5. Summary and Conclusion

[57] The extreme sea levels with the 50 year return period over the ECSNA were estimated from simulated sea level fields produced by a 2-D circulation model using the GEV approach and the MCM. The total sea levels were decomposed into the surge-generated and tidal components. These two components were simulated separately by the 2-D circulation model with the atmospheric and tidal forcing. The atmospheric forcing is the combination of the wind stress and sea level atmospheric pressures (SLP) extracted from the NCEP CFSR fields at 6 h intervals and a parameterized vortex suggested by Holland [1980]. The latter was used to better represent the wind and atmospheric pressure profiles associated with a tropical storm or hurricane.

[58] Efforts were made in this study to assess the model accuracy in simulating surge-induced and tidal components of sea levels using tide gauge observations over the ECSNA and the previous model results. It was found that the 2-D circulation model with a horizontal resolution of (1/16)° has reasonable skill in simulating tides and storm surges over the study region. Using the combination of the parameterized vortex suggested by Holland [1980] and the atmospheric forcing taken from the newly generated CFSR fields, the 2-D circulation model reproduces reasonably well the maximum storm surges but slightly less well the surge durations and the times at which the maximum surges occur. This indicates that more realistic atmospheric forcing than the Holland's parameterized vortex is needed in order to improve the model accuracy in simulating storm surges during a tropical storm or hurricane.

[59] The 50 year extreme surge-induced sea levels over the ECSNA were estimated from the simulated surge-induced sea level (i.e., storm surges) fields in the 32 year period (1979–2010) using the GEV approach. The most potential regions to be threatened by the 50 year extreme storm surges include the northern coast of the Gulf of Mexico and western Florida shelf, coastal waters along the east coast of the United States from Long Island Sound to Pamlico Sound, the southern part of Hudson Bay and James Bay, and the western Gulf of St. Lawrence. The 50 year extreme total sea levels over the ECSNA were estimated from the simulated surge-induced and tidal sea levels produced by the 2-D model using the MCM. Results show that the most potential regions to be threatened by 50 year extreme total sea levels are similar to those regions of 50 year extreme surge-induced sea levels, but with much higher extreme values.
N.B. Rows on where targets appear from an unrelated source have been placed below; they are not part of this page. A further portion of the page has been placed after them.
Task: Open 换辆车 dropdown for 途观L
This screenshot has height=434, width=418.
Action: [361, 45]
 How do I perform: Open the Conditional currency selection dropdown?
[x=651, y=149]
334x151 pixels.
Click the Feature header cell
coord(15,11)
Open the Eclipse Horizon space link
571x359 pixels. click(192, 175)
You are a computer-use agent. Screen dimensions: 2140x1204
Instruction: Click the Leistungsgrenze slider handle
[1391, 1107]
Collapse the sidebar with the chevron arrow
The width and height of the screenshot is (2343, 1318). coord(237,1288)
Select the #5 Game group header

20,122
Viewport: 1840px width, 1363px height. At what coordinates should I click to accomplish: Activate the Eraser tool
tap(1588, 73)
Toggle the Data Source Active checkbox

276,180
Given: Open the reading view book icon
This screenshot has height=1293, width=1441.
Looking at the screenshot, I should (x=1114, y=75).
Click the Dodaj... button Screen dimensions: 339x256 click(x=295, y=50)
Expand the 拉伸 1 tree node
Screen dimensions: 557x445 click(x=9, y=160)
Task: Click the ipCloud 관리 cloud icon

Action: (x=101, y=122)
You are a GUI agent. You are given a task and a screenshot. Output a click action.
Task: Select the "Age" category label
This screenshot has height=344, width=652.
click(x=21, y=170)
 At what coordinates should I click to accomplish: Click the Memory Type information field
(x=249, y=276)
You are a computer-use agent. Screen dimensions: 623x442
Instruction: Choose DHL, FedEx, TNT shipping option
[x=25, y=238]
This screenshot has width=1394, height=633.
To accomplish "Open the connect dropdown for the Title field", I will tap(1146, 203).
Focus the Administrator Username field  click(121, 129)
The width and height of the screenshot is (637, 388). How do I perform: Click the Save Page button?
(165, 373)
[60] The results presented in this study are very useful in identifying potential regions of the ECSNA to be threatened by extreme storm surge and extreme total sea levels. More studies are needed, however, to improve the accuracy of extreme sea level estimations. First, the 2-D circulation model can be run at a higher resolution with unstructured [Rego and Li, 2010] or nested-grid model [Shan et al., 2011] to better resolve tide-surge interaction and other physical processes. In addition, a 3-D baroclinic circulation model and an ocean wave model [Xie et al., 2008] should be used in the future study. Finally, wind forcing and SLP fields with higher spatial and temporal resolutions in the past and the future are required, not only to better represent the general structure of a tropical storm or hurricane during the landfall but also to assess the potential risk caused by extreme sea levels due to the climate change [Marcos et al., 2011].

Acknowledgments

[61] The authors wish to thank Shiliang Shan, Eric Oliver, Guoqi Han, and Keith Thompson for their contributions. This research is funded by Lloyd's Register Foundation (LRF) and the Natural Sciences and Engineering Research Council of Canada (NSERC). LRF is a UK registered charity and sole shareholder of Lloyd's Register Group Ltd, which invests in science, engineering, and technology for public benefit, worldwide. The authors thank three anonymous reviewers for their constructive suggestions.